The recent 6.5% explosion in LDO values after the governance proposal was made public should be taken as a warning sign. Market reactions rarely take a long view, and instead get caught up in hype without an understanding of what the long-term outcomes may be.

Traders are abuzz with talk of short-term profits from heightened stETH holder involvement. This price increase could simply be a textbook “buy the rumor, sell the news” scenario. It doesn't necessarily reflect a fundamental improvement in Lido's governance or its long-term prospects. It represents, in truth, a perfect case of story trumping substance.

A Call for Prudence, Not Panic

I’m not suggesting that Lido should give up its plan to decentralize governance over time. Here, I am calling for a more humble and nuanced approach. Before taking the step of empowering stETH holders with veto power, Lido must have a more robust discussion about what risks and unintended consequences it may unleash.

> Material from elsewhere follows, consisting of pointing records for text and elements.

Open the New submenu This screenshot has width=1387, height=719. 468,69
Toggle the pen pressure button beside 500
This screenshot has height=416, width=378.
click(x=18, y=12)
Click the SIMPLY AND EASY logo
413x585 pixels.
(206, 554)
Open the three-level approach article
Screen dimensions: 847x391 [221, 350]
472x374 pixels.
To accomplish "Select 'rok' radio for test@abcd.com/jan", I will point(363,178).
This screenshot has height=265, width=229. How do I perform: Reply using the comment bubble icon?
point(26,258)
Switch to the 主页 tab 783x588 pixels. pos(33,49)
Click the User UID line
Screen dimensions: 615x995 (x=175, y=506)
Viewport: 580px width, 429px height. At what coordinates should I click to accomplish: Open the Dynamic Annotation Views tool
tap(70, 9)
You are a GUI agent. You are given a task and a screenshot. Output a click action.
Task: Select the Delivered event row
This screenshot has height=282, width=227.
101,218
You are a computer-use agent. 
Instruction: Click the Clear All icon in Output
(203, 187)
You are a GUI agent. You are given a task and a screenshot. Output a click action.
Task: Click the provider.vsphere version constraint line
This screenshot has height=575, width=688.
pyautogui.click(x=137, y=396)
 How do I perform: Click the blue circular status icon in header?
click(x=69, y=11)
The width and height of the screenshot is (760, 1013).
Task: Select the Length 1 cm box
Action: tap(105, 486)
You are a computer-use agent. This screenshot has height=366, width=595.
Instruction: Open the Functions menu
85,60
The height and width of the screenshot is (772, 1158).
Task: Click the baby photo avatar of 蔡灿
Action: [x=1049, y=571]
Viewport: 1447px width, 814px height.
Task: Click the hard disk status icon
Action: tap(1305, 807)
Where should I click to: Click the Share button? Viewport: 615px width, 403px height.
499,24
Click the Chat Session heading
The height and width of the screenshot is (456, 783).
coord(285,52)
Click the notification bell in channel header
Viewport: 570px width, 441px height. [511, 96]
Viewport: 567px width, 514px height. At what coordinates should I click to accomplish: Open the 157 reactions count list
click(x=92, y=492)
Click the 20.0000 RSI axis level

  • Incentive Alignment: Explore mechanisms to better align the incentives of stETH and LDO token holders.
  • Education: Invest in educating stETH holders about the complexities of protocol governance.
  • Phased Implementation: Consider a phased implementation of the new governance system, starting with less impactful decisions.

The future of Ethereum staking, and maybe even Ethereum itself, depends on the governance of protocols like Lido being done wisely. Let’s not trade long-term strength and flexibility for the appearance of a pretty buzzword or a short-lived price increase. Let us not be fooled and swing wide the gates to our own Trojan Horse. The stakes are simply too high.